#### 摘录
+ + + +

训练CV比赛常用Tips & Tricks

引言
1. 图像增强
2.更好的模型
- 在backbone后面添加更多的隐藏层
- 逐层解冻
3.学习率和学习率调度器
- 学习率Schedulers
  - One Cycle Cosine Scheduling
- 使用学习率调度器的一些小技巧
4.优化器
5.过拟合和正则化
6.标签平滑
7.知识蒸馏
8.伪标签
9.错误分析

引言

本文主要记录CV竞赛方面的一些Tricks,主要集中在9个方面：

图像增强
更好的模型
学习率和学习率调度器
优化器
正则化手段
标签平滑
知识蒸馏
位标签
错误分析

1. 图像增强

以下列出一些可能会用到的图像增强方式

颜色增强

这种增强方式通过将每个通道乘以随机选择的系数来随机调整图像的色调、饱和度和亮度。系数从[0:6,1:4]的范围内选择，以确保生成的图像不会过于失真。

def color_skew(image):
    h, s, v = cv2.split(image)
    h = h * np.random.uniform(low=0, high=6)
    s = s * np.random.uniform(low=1, high=4)
    v = v * np.random.uniform(low=0, high=6)
    return cv2.merge((h, s, v))

RGB Norm

这种增强通过从每个通道的值中减去每个通道的平均值并除以通道的标准差来标准化图像的RGB通道。这有助于标准化图像中的值，并可以提高模型的性能。

def rgb_norm(image):
    r, g, b = cv2.split(image)
    r = (r - np.mean(r)) / np.std(r)
    g = (g - np.mean(g)) / np.std(g)
    b = (b - np.mean(b)) / np.std(b)
    return cv2.merge((r, g, b))

Black and White

这种增强通过将图像转换为灰度图

def black_and_white(image):
    return cv2.cvtColor(image, cv2.COLOR_RGB2GRAY)

Ben Graham: Grayscale + Gaussian Blur

这种增强将图像转换为灰度并应用高斯模糊来平滑图像中的任何噪声或细节

def ben_graham(image):
    image = cv2.cvtColor(image, cv2.COLOR_RGB2HSV)
    image = cv2.GaussianBlur(image, (5, 5), 0)
    return image

Hue,Saturation,Brightness

这种增强将图像转换为HLS色彩空间，HLS色彩空间将图像分成色调、饱和度和亮度通道

def hsb(image):
    return cv2.cvtColor(image, cv2.COLOR_RGB2HLS)

+ + + +

#### 数据清单
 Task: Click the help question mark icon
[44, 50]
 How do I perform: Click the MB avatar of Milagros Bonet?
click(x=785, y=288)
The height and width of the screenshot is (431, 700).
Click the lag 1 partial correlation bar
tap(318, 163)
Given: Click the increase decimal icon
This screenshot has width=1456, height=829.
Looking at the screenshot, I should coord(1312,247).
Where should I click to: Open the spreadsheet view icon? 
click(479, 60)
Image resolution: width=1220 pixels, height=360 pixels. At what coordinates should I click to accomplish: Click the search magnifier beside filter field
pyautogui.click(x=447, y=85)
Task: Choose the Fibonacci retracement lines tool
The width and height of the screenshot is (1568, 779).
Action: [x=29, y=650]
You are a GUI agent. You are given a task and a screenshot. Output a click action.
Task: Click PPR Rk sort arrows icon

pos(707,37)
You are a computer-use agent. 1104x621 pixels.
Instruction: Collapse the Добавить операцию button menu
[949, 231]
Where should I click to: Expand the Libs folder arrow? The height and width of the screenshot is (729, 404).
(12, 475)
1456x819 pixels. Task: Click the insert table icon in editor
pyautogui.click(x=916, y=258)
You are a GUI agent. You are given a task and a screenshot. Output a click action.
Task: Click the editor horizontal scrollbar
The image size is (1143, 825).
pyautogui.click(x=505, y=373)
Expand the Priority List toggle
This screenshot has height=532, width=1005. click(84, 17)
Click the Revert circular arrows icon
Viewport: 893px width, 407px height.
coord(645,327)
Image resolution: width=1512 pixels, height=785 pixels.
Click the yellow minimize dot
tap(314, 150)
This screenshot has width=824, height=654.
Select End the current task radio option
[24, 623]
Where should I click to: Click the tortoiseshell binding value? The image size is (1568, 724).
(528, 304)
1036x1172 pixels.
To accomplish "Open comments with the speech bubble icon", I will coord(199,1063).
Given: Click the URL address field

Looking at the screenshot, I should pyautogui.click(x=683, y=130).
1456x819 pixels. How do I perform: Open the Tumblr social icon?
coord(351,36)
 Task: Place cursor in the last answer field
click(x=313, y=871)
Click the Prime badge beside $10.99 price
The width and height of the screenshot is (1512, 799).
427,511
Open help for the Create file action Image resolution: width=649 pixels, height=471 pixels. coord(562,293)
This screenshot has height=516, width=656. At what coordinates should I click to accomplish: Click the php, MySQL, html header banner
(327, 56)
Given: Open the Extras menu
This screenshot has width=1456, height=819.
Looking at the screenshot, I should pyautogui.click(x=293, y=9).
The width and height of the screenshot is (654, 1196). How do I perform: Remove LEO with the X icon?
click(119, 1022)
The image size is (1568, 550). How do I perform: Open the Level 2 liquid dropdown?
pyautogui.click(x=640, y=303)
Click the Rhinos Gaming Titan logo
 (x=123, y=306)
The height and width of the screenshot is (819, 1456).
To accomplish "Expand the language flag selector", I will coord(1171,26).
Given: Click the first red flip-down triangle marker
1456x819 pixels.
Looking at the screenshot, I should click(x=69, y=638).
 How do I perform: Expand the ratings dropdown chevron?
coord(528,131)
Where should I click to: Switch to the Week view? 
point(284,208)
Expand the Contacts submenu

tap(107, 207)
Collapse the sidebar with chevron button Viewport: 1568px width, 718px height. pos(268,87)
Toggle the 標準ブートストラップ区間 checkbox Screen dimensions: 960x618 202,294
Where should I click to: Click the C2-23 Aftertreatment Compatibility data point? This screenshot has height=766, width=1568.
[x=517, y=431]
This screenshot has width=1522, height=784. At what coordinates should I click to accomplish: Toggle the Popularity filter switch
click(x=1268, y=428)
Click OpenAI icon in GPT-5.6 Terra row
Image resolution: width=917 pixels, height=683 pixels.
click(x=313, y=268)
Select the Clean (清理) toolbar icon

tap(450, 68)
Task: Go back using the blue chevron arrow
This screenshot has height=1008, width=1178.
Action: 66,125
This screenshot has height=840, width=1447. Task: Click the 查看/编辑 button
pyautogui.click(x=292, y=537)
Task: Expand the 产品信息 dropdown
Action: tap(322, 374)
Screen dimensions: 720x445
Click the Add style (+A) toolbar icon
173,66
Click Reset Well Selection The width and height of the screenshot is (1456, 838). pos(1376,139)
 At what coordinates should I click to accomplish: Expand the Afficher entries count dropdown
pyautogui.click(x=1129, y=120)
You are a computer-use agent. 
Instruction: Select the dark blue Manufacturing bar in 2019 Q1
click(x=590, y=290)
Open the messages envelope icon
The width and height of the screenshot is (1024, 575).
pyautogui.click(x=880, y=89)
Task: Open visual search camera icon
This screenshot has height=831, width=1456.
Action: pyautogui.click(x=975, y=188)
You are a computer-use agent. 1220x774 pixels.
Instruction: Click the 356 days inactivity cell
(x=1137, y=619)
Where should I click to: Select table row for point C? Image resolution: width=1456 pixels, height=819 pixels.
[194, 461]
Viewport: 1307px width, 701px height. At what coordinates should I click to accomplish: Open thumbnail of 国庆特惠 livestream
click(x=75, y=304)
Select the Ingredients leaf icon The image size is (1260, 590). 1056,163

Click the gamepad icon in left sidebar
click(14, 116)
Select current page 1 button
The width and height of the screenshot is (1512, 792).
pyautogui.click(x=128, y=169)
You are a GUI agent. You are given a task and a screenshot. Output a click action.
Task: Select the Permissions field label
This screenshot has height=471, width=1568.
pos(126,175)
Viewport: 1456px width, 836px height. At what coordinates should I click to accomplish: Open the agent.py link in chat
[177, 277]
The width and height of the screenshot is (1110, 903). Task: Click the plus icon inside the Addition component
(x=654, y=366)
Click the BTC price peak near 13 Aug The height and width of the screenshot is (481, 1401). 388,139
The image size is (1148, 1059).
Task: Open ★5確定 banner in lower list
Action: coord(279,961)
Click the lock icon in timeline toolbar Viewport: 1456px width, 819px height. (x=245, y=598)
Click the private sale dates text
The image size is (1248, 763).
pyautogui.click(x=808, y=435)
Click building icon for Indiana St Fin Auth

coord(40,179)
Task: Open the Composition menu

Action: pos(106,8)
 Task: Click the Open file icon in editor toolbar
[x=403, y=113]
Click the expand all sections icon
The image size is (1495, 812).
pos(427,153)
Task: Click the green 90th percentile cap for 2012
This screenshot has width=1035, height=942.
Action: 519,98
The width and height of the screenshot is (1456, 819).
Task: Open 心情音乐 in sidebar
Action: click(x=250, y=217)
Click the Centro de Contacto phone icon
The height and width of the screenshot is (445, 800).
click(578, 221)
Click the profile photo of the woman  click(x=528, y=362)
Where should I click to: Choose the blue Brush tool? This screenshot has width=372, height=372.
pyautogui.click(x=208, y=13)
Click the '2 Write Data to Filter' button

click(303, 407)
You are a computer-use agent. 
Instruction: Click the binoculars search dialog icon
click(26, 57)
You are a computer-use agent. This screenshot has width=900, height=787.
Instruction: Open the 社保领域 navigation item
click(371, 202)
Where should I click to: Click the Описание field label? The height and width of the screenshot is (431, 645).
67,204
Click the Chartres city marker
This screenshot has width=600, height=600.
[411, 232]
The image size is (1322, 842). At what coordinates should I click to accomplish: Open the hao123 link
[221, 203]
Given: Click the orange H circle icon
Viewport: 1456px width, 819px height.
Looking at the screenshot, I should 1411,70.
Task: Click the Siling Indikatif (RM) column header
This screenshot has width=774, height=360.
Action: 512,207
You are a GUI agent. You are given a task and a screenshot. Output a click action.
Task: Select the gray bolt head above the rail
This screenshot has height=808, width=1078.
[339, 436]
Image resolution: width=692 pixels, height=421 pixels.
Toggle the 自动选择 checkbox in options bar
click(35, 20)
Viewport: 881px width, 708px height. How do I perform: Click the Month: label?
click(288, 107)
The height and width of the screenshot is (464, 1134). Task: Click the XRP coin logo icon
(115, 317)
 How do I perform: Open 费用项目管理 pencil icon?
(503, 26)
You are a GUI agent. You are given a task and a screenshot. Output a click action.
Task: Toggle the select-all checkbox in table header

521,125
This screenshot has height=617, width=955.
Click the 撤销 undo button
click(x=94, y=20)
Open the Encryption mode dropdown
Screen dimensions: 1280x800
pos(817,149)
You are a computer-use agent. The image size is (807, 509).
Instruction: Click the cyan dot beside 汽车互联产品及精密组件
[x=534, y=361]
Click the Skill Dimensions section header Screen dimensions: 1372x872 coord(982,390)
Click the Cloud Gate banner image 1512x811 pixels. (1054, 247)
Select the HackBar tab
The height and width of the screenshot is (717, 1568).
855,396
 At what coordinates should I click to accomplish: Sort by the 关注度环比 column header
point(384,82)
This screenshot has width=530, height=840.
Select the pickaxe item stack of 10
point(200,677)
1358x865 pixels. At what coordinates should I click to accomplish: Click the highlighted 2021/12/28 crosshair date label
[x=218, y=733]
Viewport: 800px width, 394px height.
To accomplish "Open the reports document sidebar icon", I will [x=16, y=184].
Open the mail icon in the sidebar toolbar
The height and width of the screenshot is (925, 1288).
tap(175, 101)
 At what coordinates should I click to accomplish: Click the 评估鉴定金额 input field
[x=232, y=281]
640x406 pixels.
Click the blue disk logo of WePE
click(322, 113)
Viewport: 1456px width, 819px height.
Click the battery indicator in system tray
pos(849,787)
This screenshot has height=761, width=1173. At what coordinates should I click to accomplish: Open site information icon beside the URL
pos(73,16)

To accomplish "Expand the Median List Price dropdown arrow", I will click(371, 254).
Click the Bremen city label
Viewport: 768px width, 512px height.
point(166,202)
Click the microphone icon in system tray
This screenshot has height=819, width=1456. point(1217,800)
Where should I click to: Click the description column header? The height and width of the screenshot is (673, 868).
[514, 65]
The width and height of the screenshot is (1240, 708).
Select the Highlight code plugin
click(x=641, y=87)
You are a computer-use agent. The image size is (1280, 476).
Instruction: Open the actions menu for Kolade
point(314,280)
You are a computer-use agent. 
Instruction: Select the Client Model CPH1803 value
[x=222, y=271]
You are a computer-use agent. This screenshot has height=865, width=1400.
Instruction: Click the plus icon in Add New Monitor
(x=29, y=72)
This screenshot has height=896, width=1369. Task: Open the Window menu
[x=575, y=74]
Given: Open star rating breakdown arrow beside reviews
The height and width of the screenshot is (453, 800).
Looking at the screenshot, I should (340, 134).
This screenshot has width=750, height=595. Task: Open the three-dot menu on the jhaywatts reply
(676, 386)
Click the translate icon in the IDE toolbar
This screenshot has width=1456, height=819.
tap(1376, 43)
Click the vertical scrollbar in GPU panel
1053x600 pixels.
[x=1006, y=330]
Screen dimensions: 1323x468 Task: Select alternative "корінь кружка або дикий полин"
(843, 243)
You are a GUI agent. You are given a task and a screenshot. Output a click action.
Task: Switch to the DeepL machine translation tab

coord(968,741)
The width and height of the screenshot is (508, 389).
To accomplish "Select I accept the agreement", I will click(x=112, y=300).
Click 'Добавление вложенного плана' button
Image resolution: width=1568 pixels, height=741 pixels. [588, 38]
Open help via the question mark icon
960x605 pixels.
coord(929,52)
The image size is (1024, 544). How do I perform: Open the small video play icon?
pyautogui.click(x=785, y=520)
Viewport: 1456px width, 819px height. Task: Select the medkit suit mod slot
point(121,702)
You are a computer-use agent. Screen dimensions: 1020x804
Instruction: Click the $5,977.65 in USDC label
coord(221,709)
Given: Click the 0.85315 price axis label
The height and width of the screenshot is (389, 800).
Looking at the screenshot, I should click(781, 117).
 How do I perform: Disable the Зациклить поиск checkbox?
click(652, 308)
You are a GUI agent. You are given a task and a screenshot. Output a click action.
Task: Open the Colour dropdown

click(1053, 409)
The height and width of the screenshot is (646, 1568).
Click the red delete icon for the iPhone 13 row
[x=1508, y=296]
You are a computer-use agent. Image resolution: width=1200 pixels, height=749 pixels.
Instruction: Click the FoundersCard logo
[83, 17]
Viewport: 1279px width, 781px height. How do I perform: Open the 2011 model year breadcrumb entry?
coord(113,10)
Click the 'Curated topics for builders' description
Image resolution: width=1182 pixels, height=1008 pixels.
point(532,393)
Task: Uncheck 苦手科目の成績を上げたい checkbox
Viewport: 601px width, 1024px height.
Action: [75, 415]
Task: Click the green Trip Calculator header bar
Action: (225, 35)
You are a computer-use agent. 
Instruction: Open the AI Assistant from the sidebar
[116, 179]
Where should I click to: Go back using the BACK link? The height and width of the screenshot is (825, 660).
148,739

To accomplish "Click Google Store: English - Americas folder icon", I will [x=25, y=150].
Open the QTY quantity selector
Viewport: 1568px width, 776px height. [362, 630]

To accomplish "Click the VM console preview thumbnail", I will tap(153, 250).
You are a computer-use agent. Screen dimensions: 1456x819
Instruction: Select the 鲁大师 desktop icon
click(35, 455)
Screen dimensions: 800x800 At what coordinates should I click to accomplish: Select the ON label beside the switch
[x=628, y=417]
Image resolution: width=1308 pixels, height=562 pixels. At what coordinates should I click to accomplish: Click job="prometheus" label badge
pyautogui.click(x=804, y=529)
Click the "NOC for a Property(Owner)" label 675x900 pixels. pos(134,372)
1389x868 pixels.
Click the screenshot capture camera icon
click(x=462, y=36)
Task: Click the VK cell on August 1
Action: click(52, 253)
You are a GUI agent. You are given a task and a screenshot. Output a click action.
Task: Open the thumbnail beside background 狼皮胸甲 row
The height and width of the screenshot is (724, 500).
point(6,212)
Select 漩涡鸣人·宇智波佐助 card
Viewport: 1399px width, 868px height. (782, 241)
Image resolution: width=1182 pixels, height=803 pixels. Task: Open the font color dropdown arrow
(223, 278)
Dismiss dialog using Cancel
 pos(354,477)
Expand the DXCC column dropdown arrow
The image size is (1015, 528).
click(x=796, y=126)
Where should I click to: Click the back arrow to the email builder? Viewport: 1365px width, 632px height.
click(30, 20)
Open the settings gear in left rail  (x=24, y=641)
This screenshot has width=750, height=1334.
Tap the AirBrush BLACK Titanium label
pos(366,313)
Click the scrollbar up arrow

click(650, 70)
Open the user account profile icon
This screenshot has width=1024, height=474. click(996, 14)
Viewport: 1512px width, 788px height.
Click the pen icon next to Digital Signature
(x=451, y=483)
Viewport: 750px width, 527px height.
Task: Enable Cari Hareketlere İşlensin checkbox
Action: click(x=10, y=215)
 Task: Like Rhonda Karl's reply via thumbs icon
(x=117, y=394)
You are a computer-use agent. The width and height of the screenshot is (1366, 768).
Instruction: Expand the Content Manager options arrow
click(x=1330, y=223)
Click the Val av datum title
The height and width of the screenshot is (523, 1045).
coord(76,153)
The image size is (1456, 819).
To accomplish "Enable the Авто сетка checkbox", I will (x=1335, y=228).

+ + + +

#### 任务要求 1
能否把摘录中从“v = v * np.random.uniform(low=0, high=6)”到“np.mean(r)) / np.std(r)”之间的文字（两端都包括）原样复述出来？
#### 任务要求 2
请逐字重现清单中从含有“Where should I click to: Switch”的那一行到含有“Toggle the 標準ブートストラップ区間”的那一行之间的各行，首尾两行都包括，只给出这些行。

#### 预期输出 1
v = v * np.random.uniform(low=0, high=6)
    return cv2.merge((h, s, v))

RGB Norm

这种增强通过从每个通道的值中减去每个通道的平均值并除以通道的标准差来标准化图像的RGB通道。这有助于标准化图像中的值，并可以提高模型的性能。

def rgb_norm(image):
    r, g, b = cv2.split(image)
    r = (r - np.mean(r)) / np.std(r)

#### 预期输出 2
Where should I click to: Switch to the Week view? 
point(284,208)
Expand the Contacts submenu

tap(107, 207)
Collapse the sidebar with chevron button Viewport: 1568px width, 718px height. pos(268,87)
Toggle the 標準ブートストラップ区間 checkbox Screen dimensions: 960x618 202,294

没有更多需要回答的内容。